「最後の一滴」グッバイ・クルエル・ワールド ブレミンさんの映画レビュー(感想・評価)
最後の一滴
9/9公開は新作が立て込んでいてドッタンバッタンです。本命ではありませんでしたが、邦画らしからぬ雰囲気、強い役者陣、R指定映画、そこそこ期待するものがありましたが…。感想に困る作品でした。
良かった点
・役者陣の好演
一癖も二癖もあるキャラクター達を役者陣は乗りこなしていました。
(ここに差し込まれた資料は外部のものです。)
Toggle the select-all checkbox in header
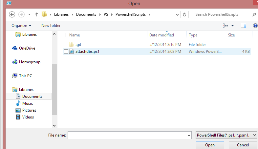Screen dimensions: 258x149 (x=64, y=35)
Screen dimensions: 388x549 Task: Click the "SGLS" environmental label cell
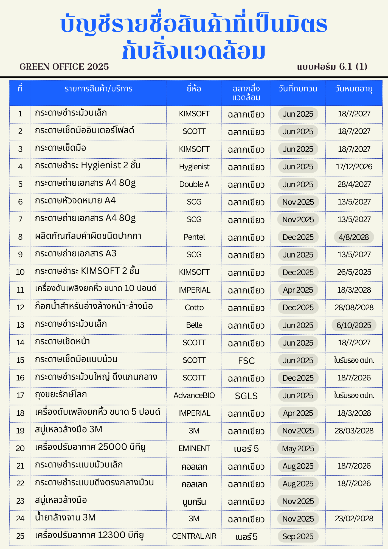click(x=246, y=396)
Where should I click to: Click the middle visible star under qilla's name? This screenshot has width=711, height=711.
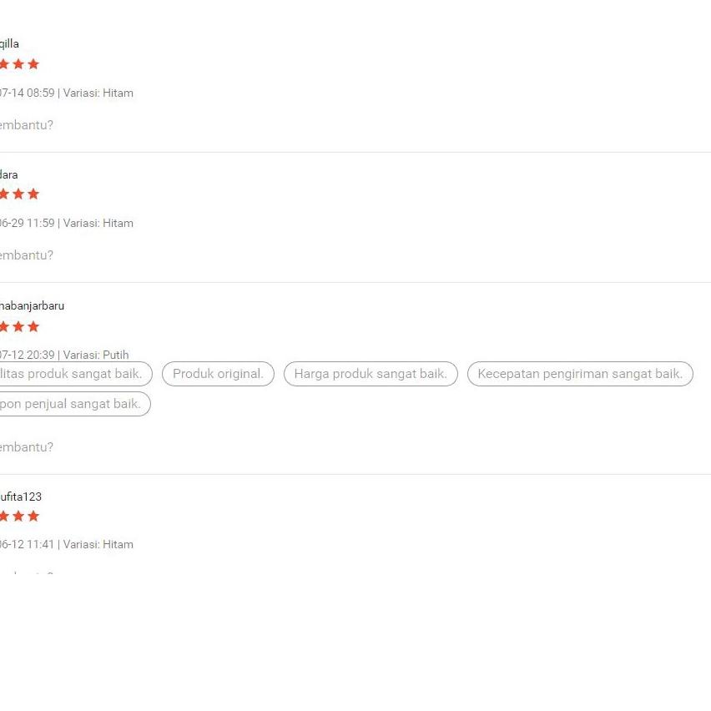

ぶっ飛んだキャラかと思いきや、落ち着きのあるリーダー格、金に目が眩みまくっている主犯格、悪どい手段でなんとか生き抜いてきた傷だらけの女、どこにも居場所のない刑事、個性派勢揃いでしたが西島秀俊さん筆頭に演技派の揃った今作では物語の軽さとは裏腹に重厚な演技合戦が楽しめました。特に奥野瑛太さんの渾身のクズっぷりは最高でした。
悪かった点
・そのキャラの扱いが雑
個性派がたくさんいる割には扱いが雑だったなぁという印象です。特に斎藤工さん演じる萩原の退場の異常な早さには驚きました。何かしらで死ぬんだろうなとは思っていましたが、物語の中盤で復讐といえば復讐ですが、そこまでの流れが割とあっさりしていて、喫茶店で面白いくらい撃たれまくって死ぬという呆気なさでした。胡散臭さのある感じではありましたが、あの死に方では何も報われません。宮沢氷魚さん演じる矢野の狂いっぷり自体は中々良いんですが、どこで豹変したんだ?というくらい狂いまくっていて、最後の発狂のシーンなんかはあのシチュエーションでしたかったんだろうなというのが滲み出ていてあまり乗れませんでした。
・物語が音楽の盛り上がりでなんとかなってる
基本的に襲撃シーンや豪遊シーンなんかは洋楽を鳴らしまくって盛り上げているだけなので、物語性はとても薄いです。洋画っぽいですが、洋画はそれがデフォルトなので、それを真似ただけのように思えたのが残念です。R指定という事もあり、しっかり血は出ますし、ちゃんと殺される、でも音楽でなんとなく流す、その繰り返しのせいかとにかく盛り上がりに欠けました。
・ラスト
最後のシーン、元ヤクザと刑事が鉢合わせ、2人が高らかに笑い合って、銃声が聞こえて終わりという観客任せなラスト。一つの映画としてしっかり決着をつけて欲しかったのにあのラストは勿体なかったです。
うーん…。評価的にはイマイチ、興行は爆死。邦画のオリジナルは数少ないんで、応援はしたいのですが、この内容ではね…。残念。